By Bob Van Voris and Kim Bhasin
Beneath the very public collapse of Adidas AG’s multibillion-dollar sneaker deal with Ye, formerly known as Kanye West, is a private legal battle over a $US100 million ($148 million)-a-year marketing fund.
The fund, from which Adidas claims the rapper diverted $US75 million, has come to the fore as the two sides trade accusations behind closed doors over the partnership that imploded last year, sending the German apparel maker reeling.
Details of the dispute, which is being conducted through an arbitrator, had been closely guarded until they were accidentally revealed in a related hearing in May, when the parties’ lawyers discussed them in open court. Bits and pieces of the conflict have also been seeping out in legal filings, including one in which Adidas alleges that the hip-hop artist formerly known as Kanye West and his fashion brand Yeezy LLC “mishandled virtually all of the marketing funds” — including by deploying them for unauthorised purposes.

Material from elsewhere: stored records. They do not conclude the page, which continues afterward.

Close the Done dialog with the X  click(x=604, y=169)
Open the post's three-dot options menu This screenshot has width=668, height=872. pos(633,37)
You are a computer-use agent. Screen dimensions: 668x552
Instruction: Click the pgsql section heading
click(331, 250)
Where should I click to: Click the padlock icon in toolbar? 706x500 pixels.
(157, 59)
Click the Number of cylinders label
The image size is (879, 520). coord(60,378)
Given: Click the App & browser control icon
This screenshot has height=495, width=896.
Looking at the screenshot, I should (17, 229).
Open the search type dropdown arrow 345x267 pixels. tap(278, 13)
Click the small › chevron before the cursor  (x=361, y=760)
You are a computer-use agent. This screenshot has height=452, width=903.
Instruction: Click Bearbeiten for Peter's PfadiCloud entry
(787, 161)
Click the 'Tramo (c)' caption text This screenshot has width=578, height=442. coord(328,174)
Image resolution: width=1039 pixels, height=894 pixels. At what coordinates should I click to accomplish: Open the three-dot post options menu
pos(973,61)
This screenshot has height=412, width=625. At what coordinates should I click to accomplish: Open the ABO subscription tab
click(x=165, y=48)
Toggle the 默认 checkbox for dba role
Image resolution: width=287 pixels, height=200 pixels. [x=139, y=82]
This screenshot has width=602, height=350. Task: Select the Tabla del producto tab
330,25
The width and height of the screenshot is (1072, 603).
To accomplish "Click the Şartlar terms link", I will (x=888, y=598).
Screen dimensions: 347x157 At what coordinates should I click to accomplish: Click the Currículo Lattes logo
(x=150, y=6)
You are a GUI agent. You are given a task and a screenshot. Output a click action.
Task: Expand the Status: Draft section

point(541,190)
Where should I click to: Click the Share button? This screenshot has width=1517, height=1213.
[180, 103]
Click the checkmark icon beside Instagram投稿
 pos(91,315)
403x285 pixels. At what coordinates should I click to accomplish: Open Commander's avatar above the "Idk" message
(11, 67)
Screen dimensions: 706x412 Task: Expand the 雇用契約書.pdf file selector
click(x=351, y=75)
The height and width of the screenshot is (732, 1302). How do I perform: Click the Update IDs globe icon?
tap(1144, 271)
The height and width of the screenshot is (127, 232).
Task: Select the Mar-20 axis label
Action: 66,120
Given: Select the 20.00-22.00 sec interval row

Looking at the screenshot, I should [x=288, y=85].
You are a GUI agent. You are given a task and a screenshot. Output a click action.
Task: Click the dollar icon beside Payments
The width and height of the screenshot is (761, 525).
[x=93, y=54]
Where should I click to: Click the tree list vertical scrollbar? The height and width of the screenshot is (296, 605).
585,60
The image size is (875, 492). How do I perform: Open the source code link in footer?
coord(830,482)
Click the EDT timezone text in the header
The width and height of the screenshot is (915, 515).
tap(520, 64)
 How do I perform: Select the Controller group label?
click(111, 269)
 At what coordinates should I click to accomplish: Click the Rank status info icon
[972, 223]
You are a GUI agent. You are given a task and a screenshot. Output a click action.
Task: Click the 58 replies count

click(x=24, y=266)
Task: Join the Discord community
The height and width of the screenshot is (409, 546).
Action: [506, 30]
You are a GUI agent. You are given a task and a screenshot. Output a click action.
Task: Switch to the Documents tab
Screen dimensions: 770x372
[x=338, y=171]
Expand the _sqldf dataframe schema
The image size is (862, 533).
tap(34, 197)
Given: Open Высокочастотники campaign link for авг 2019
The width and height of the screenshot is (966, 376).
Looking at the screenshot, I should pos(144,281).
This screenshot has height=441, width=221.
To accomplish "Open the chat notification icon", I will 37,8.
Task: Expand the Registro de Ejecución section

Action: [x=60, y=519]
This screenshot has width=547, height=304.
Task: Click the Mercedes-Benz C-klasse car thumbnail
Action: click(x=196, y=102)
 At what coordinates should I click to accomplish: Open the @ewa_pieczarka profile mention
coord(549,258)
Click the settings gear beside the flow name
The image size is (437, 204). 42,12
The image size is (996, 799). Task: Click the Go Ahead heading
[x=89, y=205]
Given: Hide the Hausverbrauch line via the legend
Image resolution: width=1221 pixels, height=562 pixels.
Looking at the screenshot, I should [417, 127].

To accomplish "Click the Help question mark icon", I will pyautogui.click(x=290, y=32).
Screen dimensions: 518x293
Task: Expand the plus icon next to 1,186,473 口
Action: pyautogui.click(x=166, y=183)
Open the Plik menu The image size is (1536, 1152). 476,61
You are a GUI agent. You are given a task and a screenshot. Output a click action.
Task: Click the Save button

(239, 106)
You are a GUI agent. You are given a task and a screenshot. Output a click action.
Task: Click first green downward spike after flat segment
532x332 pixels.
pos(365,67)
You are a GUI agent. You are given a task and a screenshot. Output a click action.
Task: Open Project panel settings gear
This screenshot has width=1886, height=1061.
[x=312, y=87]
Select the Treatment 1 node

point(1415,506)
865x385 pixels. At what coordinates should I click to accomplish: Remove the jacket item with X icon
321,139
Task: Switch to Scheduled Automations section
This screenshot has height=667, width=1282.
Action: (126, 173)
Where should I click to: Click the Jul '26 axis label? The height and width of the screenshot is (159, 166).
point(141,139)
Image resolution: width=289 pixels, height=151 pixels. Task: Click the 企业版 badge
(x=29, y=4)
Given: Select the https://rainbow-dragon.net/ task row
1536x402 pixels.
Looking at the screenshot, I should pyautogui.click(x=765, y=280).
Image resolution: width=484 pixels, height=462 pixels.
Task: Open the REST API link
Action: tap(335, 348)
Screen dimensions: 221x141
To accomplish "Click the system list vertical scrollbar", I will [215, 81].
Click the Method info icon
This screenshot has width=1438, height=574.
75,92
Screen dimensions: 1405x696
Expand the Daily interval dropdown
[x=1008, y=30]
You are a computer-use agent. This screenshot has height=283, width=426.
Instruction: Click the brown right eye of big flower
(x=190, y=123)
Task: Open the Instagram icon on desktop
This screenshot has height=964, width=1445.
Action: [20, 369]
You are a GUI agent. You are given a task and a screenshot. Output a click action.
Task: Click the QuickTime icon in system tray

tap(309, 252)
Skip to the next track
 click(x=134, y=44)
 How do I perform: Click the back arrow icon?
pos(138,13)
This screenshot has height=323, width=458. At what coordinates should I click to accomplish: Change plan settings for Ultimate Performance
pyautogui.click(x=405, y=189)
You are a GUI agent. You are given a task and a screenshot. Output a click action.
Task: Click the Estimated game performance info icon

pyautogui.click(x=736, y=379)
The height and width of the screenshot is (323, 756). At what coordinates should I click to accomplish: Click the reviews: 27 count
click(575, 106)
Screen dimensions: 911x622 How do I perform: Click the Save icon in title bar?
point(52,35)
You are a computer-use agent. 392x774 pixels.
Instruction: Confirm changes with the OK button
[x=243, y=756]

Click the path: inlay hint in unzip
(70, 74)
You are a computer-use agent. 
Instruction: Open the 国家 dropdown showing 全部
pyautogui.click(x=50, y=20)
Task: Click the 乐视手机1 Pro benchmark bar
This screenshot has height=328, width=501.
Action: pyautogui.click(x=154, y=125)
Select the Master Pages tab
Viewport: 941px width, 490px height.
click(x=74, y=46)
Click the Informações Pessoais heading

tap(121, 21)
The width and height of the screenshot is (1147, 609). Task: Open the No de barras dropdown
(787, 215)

“There is nobody in the courtroom, your honour, other than the parties and their counsel,” Mark Goodman, an attorney for Adidas, told US District Judge Valerie Caproni at the hearing in Manhattan as he prepared to talk about information submitted under seal.
“That’s fine,” Caproni said, according to a transcript of the hearing. “Be aware it’s possible a reporter could walk in at any time.”
And then one did. The lawyers, who didn’t notice, went on to discuss the previously undisclosed marketing fund that Adidas executives had put in place.
Adidas claims that last year it paid $US50 million ($74.3 million) into a Yeezy bank account in Wyoming, where the rapper/designer used to live, and $US25 million into Yeezy’s JPMorgan Chase account in New York, all to be put in a special pot for marketing. Instead, it alleges, the money was immediately transferred into a separate, general account where it was commingled with other Yeezy funds, in violation of their agreement.
Adidas is locked in secret arbitration with Ye and three of his companies claiming he single-handedly reduced the promising venture to “economic rubble.” It is pursuing an accounting of the funds and a return of the $US75 million, minus any amount Yeezy can show was used for valid marketing purposes, as well as unspecified monetary damages.
Ye has said the designer shoe is on the other foot.
“No one should be held in that position where people can steal from them and say we’re just paying you to shut up,” he said in an interview with Bloomberg in September shortly after firing off a series of Instagram posts hammering Adidas executives, and just before the deal went sour.
“That destroys innovation. That destroys creativity. That’s what destroyed Nikola Tesla.”
A heavily redacted copy of Ye’s arbitration counterclaims includes the accusation that Adidas copied Ye’s designs to make its own lower-priced shoes. Adidas claims it owns all of the Yeezy shoe designs, which Ye has publicly said are his.
The dispute became public when Adidas went to federal court in New York to try to freeze the $US75 million to prevent Ye from dissipating it or moving it out of reach.
William H. Taft V, a lawyer for Adidas, declined to comment on the dispute. A lawyer for Ye didn’t respond to a request for comment.
The partnership fell apart in October after Ye chastised the executives and went on a series of anti-semitic rants. Since then, it’s been nine months of operational and legal headaches for the German sportswear company. The breakup blew a hole in Adidas’s finances.
The company is now trying to recoup some revenue by selling $US1.3 billion in leftover Yeezys, while donating some proceeds to charity. Even so, it found itself facing what could be its first operational loss since the early 1990s.
To make matters worse, shareholders filed a suit against Adidas in Oregon in April, alleging that former management failed to disclose issues between the company and Ye, and asking to represent a larger class of investors.
The contract between Adidas and Ye is contained in a 53-page licensing and endorsement agreement signed in May 2016, as well as in a series of amendments, letter agreements and payment confirmations that later became part of the deal. It includes confidentiality provisions intended to keep secret the details of the agreement and the Yeezy business. One requires Ye’s company to return any unused, or misused, marketing funds received from Adidas in the previous year, according to the shoemaker.
Under the terms of their deal, Ye’s business collected royalties from every pair of shoes sold, making up the bulk of his payouts, which surpassed $US200 million in 2020, according to a cash flow document prepared by UBS and reviewed by Bloomberg News. On top of that, he received a marketing fee to promote the shoes — $US51 million that year, or about 3 per cent of net sales, according to the document.
It’s unclear exactly what the marketing money was used for. Ye has said that in 2019 he took out funds for marketing Yeezy to use on Sunday Service, his gospel choir tour that played shows at Coachella, Howard University, in Jamaica and at his homes in California and Wyoming. He said it cost about $US50 million.
Based on the in-court disclosures, Caproni later ordered both sides to uncover previously blacked-out information related to the marketing payments from more than 450 pages of court filings in the case. She denied Adidas the freeze. The dispute is now back in private arbitration.